Darío Mejia Montalvo : Ils le font depuis des milliers d’années, devenant de véritables bastions de résistance contre l’expansion des frontières agricoles et minières. Chaque jour, ils défendent leurs territoires contre l’entrée des compagnies minières qui cherchent à extraire ce qui, pour de nombreux peuples autochtones, est l’élément vital de la planète, ce qui se trouve sous le pétrole, le charbon et les mines.
Ce sont des contributions qui ont déjà été faites, qui continuent d’être faites et qu’ils veulent continuer à faire, mais il faut des droits, car aucune contribution n’est vraiment durable si les droits ne sont pas garantis.
ONU Info : Cependant, lorsque les leaders autochtones défendent leurs droits, en particulier ceux qui défendent les droits environnementaux, ils sont victimes de harcèlement, d’assassinats, d’intimidations et de menaces.
Darío Mejia Montalvo : Ce sont de véritables holocaustes. Ce sont des tragédies invisibles pour beaucoup, parce que l’humanité s’est convaincue que les ressources naturelles sont infinies et que leur coût sur le marché tend à être de plus en plus bas. Les ressources de la Terre nourricière ont été considérées comme des marchandises.
Cette idée de l’être humain selon laquelle il n’est possible d’être meilleur qu’en rivalisant avec la nature et en la dominant, le désir de contrôler les ressources naturelles avec des entreprises illégales ou légales, ou par le biais de ce que l’on appelle les obligations vertes ou le marché du carbone, est prédominante. Enfin, il s’agit d’une forme de colonialisme dont le code principal est de considérer les peuples natifs, les peuples autochtones, comme inférieurs et incapables et, par conséquent, de justifier leur victimisation et leur extermination.
Et ce n’est pas seulement dans les territoires.

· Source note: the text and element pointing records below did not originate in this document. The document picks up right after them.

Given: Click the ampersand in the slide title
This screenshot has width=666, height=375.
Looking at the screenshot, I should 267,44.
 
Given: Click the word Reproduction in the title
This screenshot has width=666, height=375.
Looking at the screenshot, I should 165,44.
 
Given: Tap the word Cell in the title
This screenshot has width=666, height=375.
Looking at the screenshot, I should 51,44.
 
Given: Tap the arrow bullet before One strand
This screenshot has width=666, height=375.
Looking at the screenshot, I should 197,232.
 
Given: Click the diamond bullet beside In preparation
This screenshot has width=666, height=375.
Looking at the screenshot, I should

Aujourd’hui, nous constatons que l’un des grands maux des peuples autochtones est le processus migratoire (…) De nombreux États ne reconnaissent toujours pas l’existence des peuples autochtones sur leurs territoires et, lorsqu’ils les reconnaissent, il est très difficile d’avancer des plans concrets qui leur permettent de continuer à défendre et à vivre sur leurs territoires dans des conditions dignes.
ONU Info : Qu’attendez-vous de la session de cette année de l’Instance permanente sur les questions autochtones ? Quel est son objectif ?
Darío Mejia Montalvo : C’est une question qui a été posée il y a au moins un siècle, lorsqu’un autochtone a tenté de rejoindre la Société des Nations à Genève. C’est la même question qui a été posée en 1982, lorsque le Groupe de travail sur les peuples autochtones a été créé à l’ONU. La réponse est toujours : être entendu sur un pied d’égalité, être reconnu sur un pied d’égalité face aux défis que pose la réalisation des droits des peuples autochtones, être reconnu pour ses contributions aux grandes discussions mondiales. Les Nations Unies étant le centre du débat mondial sur les questions politiques, elles devraient prendre en compte les cultures autochtones.
Nous espérons que les Etats membres feront preuve d’un peu plus de sensibilité et d’humilité pour reconnaître que nous ne sommes pas sur la bonne voie en tant que sociétés, que les solutions proposées jusqu’à présent aux crises ont été insuffisantes, voire contradictoires. Nous attendons un peu plus de cohérence pour que les engagements pris et les déclarations se transforment en actions, pour qu’il y ait de plus en plus d’actions concrètes à l’appui de ces bonnes déclarations.